After about a week, I realized that we both had gotten used to not having the other one around. I got used to my space, the house staying clean for longer periods of time, cooking when I wanted to or eating cereal for dinner when I didn’t. If we wanted to enjoy winter break without grumbling at each other, we had to have a plan we could both agree on.
My advice, have a meeting, come up with a plan—figure out the expectations on both sides. How will you handle the expectations? I found that approaching the new “roommate” situation upfront, allowed an understanding of expectations to be set. We each put out our requests of how we would like to handle situations, adult to adult. Things like how were we going to communicate? For example, I made dinner—”if you want the leftovers, they are in the fridge—otherwise, you are on your own for dinner tonight”—or saying, “I am going to be late tonight, eat without me.” It seems silly, of course, these ideas are just common sense, but it is important to have a conversation about expectations before difficulties arise. As you’ll quickly come to find out, expectations may not be the same as they were when they last lived at home.

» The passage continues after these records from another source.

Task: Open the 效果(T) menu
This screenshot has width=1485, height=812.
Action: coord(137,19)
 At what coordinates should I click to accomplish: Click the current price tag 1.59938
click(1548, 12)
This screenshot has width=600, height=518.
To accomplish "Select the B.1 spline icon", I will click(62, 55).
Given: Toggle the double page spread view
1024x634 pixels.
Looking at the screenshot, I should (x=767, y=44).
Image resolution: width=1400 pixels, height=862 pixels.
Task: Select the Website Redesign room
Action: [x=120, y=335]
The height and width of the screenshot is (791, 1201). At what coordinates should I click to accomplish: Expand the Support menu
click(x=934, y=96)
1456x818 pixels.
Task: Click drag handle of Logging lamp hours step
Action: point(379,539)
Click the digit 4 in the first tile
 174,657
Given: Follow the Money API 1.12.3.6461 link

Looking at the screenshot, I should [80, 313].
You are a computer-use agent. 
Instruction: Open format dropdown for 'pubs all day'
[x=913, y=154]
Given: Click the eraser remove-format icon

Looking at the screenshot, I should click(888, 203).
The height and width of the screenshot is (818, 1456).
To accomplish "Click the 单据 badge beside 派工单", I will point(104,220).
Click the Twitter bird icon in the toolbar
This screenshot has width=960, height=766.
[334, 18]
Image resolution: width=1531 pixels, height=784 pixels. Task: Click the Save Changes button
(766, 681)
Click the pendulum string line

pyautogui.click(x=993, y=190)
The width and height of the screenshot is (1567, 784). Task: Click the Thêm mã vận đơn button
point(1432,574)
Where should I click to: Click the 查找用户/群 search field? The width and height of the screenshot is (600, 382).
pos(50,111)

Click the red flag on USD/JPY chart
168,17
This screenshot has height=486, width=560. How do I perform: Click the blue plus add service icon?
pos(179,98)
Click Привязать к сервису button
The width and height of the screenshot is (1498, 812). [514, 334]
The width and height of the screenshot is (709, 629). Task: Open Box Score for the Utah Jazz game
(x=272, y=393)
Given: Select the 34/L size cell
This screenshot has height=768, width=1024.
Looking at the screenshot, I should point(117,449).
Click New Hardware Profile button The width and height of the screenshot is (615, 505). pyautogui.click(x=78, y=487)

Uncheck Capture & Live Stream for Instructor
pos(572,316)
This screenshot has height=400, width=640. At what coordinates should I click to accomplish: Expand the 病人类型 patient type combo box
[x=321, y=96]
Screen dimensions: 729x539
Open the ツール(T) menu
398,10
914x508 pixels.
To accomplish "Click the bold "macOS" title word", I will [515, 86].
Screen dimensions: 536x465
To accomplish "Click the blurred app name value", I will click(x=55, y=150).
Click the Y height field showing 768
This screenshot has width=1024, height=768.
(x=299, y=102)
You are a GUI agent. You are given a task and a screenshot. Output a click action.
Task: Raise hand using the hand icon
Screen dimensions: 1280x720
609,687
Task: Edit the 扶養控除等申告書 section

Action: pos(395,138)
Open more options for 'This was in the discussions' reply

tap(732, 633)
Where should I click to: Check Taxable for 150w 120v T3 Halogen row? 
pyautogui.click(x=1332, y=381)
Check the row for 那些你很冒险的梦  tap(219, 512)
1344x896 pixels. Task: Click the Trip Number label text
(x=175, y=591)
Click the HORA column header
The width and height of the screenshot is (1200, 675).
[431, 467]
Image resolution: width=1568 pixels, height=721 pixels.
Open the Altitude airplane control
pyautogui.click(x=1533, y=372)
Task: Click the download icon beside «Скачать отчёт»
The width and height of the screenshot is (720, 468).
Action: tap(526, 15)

I found that we were able to have some wonderful conversations about different things, about his growth in college—sharing experiences more openly and honestly than when he was in high school and still a “kid.” I was amazed how wise he was, how much he had experienced at college, and how his roommates and professors were shaping him into this amazing human. I realized that we didn’t agree on everything—but that was ok, he was able to share with me well-spoken ideas. I could tell he had in-depth conversations with others while away. He had things he was passionate about, and he wasn’t afraid to let me know.
I want you to know, things change, expectations change, and somethings stay the same—I still had to just close his door and not look in his room for fear the chaos would make me crazy!
They are home. Enjoy them. Set your expectations for sharing space. Open yourself up to get to know this amazing new adult who is living in your home over break. You’ll be so glad you did!